Медленно опускался. Открыл глаза. Небо было прозрачно. Оно синело густо, зеленело, давило чугунной тяжестью на глаза и надбровья. Раскинул руки. Плыл. Парил. Хотел засмеяться. Вереница серебряных пузырьков поднялась вверх, над затылком. Золотая чайная ложка Ленки Шубиной тонула вместе с ним. В ушах взорвалась музыка. Орган. Это были мощные, тяжелые, как все его чугунное тело, как весь покинутый им чугунный, железный мир, созвучья органа. Органные трубы закричали над ним: «Ты любим!
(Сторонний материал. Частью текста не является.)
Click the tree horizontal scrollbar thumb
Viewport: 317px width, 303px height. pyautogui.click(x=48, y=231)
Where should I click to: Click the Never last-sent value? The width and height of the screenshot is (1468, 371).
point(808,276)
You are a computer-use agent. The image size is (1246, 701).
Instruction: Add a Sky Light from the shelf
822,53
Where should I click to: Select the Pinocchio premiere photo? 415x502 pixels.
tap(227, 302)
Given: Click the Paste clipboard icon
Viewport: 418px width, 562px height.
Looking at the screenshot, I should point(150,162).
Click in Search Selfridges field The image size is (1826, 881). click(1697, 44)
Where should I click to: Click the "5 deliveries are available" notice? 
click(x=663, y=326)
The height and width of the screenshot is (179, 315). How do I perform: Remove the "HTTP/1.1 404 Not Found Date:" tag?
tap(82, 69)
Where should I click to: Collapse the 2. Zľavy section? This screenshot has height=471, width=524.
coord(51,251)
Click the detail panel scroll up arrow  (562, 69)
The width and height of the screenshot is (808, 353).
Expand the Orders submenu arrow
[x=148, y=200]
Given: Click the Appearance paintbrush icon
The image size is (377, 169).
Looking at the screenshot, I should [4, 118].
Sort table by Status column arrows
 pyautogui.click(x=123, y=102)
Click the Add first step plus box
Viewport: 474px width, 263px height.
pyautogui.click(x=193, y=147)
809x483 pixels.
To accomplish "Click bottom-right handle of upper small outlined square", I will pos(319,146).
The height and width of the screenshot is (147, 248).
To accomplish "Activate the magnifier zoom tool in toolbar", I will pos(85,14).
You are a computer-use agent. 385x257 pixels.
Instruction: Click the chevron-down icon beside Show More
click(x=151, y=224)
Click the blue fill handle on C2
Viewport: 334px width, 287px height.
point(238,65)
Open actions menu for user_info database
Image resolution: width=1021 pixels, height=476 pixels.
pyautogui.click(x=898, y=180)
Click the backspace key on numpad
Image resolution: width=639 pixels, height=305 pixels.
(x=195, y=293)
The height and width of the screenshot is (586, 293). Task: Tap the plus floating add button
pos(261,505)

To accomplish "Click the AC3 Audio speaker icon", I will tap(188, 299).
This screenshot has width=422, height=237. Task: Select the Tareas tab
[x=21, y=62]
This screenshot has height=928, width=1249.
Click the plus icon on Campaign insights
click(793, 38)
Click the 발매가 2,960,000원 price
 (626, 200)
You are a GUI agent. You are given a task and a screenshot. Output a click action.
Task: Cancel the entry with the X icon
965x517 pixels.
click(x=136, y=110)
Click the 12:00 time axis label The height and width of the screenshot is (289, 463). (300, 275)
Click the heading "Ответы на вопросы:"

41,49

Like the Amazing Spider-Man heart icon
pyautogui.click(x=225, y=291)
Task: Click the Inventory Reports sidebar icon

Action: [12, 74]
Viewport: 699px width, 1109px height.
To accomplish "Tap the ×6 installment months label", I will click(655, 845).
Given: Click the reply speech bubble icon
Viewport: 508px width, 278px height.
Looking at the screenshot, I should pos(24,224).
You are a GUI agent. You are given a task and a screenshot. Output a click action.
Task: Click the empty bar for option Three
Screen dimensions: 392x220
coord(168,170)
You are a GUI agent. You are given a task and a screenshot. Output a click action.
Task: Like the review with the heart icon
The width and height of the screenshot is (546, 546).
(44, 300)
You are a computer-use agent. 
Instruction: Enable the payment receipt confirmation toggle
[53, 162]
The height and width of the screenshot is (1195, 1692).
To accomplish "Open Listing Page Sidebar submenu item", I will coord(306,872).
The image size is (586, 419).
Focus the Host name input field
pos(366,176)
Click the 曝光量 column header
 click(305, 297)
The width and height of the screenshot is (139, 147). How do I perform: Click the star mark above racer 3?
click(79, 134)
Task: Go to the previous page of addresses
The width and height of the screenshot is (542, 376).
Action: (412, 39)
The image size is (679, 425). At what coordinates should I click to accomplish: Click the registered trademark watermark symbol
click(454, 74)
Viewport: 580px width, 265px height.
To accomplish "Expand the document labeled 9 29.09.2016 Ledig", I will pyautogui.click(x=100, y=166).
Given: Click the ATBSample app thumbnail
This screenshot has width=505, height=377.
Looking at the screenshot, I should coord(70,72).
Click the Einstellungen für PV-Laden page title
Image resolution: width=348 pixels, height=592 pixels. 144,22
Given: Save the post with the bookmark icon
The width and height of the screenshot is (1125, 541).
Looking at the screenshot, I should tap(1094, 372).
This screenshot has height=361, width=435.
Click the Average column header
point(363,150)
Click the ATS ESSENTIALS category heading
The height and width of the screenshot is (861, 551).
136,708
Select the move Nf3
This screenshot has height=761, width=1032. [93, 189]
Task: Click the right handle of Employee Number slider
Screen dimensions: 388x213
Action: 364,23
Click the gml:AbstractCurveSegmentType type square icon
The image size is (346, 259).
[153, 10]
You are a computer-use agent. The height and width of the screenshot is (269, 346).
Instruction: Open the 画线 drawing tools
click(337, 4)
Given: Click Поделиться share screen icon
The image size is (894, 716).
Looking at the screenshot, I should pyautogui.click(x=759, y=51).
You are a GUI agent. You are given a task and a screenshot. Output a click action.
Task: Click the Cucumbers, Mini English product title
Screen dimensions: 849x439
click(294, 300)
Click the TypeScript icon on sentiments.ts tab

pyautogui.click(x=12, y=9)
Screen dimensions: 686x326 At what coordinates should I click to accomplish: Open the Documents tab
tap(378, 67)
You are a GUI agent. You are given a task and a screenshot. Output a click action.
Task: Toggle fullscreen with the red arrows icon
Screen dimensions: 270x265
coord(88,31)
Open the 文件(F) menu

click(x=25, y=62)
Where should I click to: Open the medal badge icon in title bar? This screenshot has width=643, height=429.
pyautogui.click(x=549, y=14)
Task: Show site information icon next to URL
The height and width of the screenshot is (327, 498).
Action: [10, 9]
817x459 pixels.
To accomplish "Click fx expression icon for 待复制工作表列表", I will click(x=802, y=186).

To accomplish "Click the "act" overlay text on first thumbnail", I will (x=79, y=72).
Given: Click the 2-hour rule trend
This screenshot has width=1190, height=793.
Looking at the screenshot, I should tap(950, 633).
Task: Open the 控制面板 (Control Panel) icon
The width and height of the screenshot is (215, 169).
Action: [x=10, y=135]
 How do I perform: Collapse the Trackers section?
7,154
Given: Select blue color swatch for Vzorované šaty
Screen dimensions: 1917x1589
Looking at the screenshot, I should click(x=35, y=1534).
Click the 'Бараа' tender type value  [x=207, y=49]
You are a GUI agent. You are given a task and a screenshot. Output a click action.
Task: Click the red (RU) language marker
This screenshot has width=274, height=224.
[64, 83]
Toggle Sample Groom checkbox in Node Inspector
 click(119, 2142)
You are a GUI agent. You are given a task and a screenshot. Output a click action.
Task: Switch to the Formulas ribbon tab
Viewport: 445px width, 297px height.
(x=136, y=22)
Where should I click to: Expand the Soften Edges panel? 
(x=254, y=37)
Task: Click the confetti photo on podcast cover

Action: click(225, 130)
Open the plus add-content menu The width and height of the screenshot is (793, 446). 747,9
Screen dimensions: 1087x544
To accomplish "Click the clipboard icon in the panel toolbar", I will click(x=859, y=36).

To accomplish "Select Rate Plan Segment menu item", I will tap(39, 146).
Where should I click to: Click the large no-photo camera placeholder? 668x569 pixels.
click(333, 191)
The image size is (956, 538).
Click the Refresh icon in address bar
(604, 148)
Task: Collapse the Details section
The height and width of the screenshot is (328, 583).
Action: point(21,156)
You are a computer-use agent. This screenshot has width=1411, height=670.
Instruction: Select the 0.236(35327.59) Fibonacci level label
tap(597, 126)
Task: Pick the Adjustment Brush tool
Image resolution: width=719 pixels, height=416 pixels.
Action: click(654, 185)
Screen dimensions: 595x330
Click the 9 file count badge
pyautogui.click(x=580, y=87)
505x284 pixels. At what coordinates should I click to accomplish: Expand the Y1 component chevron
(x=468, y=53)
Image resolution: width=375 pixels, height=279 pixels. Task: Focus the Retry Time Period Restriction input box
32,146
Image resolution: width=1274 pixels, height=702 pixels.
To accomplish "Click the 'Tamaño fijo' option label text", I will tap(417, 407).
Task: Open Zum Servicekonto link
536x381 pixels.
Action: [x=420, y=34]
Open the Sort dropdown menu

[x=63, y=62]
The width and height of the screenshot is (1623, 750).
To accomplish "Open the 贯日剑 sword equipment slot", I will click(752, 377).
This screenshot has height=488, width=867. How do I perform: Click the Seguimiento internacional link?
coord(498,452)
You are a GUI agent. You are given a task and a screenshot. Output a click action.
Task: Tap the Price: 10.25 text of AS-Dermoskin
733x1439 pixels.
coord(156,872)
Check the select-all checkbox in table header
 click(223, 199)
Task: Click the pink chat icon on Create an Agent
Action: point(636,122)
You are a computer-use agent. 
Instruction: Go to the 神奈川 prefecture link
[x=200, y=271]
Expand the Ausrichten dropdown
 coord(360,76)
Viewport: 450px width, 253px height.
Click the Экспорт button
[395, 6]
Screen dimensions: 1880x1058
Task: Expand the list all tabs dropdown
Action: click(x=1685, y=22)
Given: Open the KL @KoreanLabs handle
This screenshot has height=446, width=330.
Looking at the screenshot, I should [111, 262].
Любим!» — а уши залепило водой, как горячим воском, и он не слышал крика музыки, а лишь видел золотые, рассыпанные по плечам мелкие кудряшки, и тощие плечики, и белую цыплячью шейку, и женщина, похожая на девочку, наклонялась над черно-белыми клавишами, вцепляясь в них еще живыми пальцами, и брала аккорды, один за другим; и в них он тонул, он тонул в музыке, он знал, что выше счастья нет, и что сейчас надо открыть рот и глотнуть, как он водку жадно глотал, пьяный, вечный Свет.
И глотнуть, заглотать все то, что в музыке этой билось и летело: старый дом на окраине Иркутска, в нем живет польская семья, потомки ссыльных поляков, и маленькую белокурую девочку учат играть на хрипатой бабушкиной фисгармонии, а дом сложен из тяжелых, диких черных бревен, они похожи на черных крокодилов, а девочка боится фисгармонии, потому что она кричит и плачет, и любит ее, потому что она смеется, — и старые буфеты, с цветными побитыми витражами, с голодными ножами, со щербатыми чашками и фарфоровыми варшавскими блюдцами — Господи, Варшава в Сибири, мыслимо ли! — и первая, украдкой от взрослых, рюмочка клюквенной наливки, и первый хорал Иоганна Себастьяна Баха, а малышка не умеет по-немецки и читает на обложке по-русски: «ВАСН», — а бабушка всплескивает руками и верещит как лисенок: «Матка Боска, коханя муя!» — и репетиции в костеле, в метельной страшной ночи, когда железный снег прибивает к земле черную крышу неба, как крышку гроба, и девочка, измучив клавиши органа, запахивается в беличью шубку и выходит на мороз, как на эшафот, а на безлюдной площади стоит непонятная, может, в дымину пьяная баба с ведром, из ведра хвосты мороженой рыбы, как сабли, торчат, и зовет баба страшным, хриплым, ведьминым голосом девочку: «Барышня! Омулька! Омулька купи! Задешево продам!..» — а вот мальчик рядом с девочкой, он завтра станет ее мужем, он тоже поляк, и дети у них будут поляки, и внуки поляки, и они никогда не узнают о том, что такое детский дом и что такое тюрьма, что такое война и что такое плаха; и никогда не узнают о том, что жил на земле человек, и он увидел Свет, и он один, из всех, пошел за Светом.